By the time she got there, her lungs burned. Her head pounded harder. Her panic was barely contained.
She darted to her apartment and tapped in the door code, thankful it didn’t require a key.
Just as she slipped inside, an elevator pinged.
Her heart pulsed out of control.
Could it be the killer?
The cops?
The thought of either oneterrified her.
Maybe Gage should have called the police right away.
But as an operative with the Shadow Agency, he had skills and resources the police didn’t.
Trained in black ops, he knew how to fight. To use weapons. He knew about poisons and toxins.
That was why he wanted to gather his own clues. To do his own investigation.
He’d been trained to be a shadow, to disappear, to blend in.
So that was what he would do.
Soon enough, the police would discover his friend was dead. The local PD would launch their own investigation. That investigation might even lead right back to Gage. He hadn’t made his arrival a secret.
He’d handle that when it happened.
When the government had chosen him to be a super soldier, they’d invested a large amount of time and money into his training. It was more than training. There were experiments. Injections. Covert missions.
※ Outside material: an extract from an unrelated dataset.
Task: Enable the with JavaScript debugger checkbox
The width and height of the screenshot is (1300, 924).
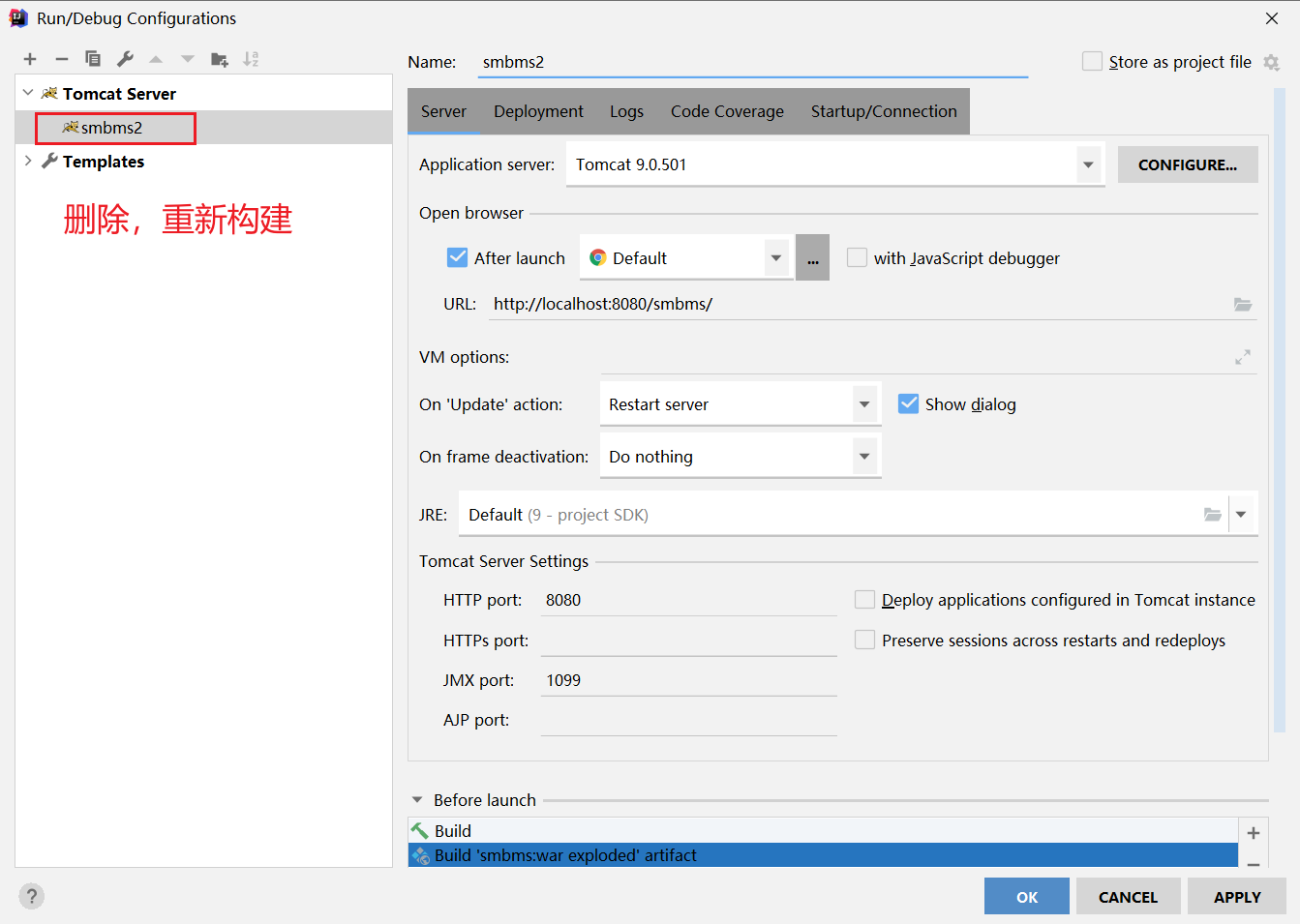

Scars. So many scars—some not visible to the human eye.
His friends liked to call themselves the Jason Bourne Club.
But Jason Bourne was fiction and members of his team were real. They’d been treated as a commodity, as people whose lives didn’t matter.
They might as well have been robots.
Now they all lived with the consequences of what amounted to brainwashing.
A fact that haunted each of them in different ways.
Right now, Gage needed to figure out who had been in Rob’s apartment tonight.
He pulled his computer from his bag—he’d also been trained in technology.
It only took Gage a few minutes to hack into the apartment’s security server and pull up the video feed from the front door of the lobby.
He scrolled back to six-thirty when he and Rob had last spoken. Then he began to fast-forward and watch people coming and going.
At eleven, he saw Rob step into the building.
A woman was with him. She had her arm around his waist, and Rob’s arm was slung over her shoulders. The two looked . . . cozy.
Gage tried to zoom in to get a better look at her face, but the image quality wasn’t high enough.
In the video, the doorman barely looked up to say hello to them. He’d been texting someone, and his eyes were glued to his phone.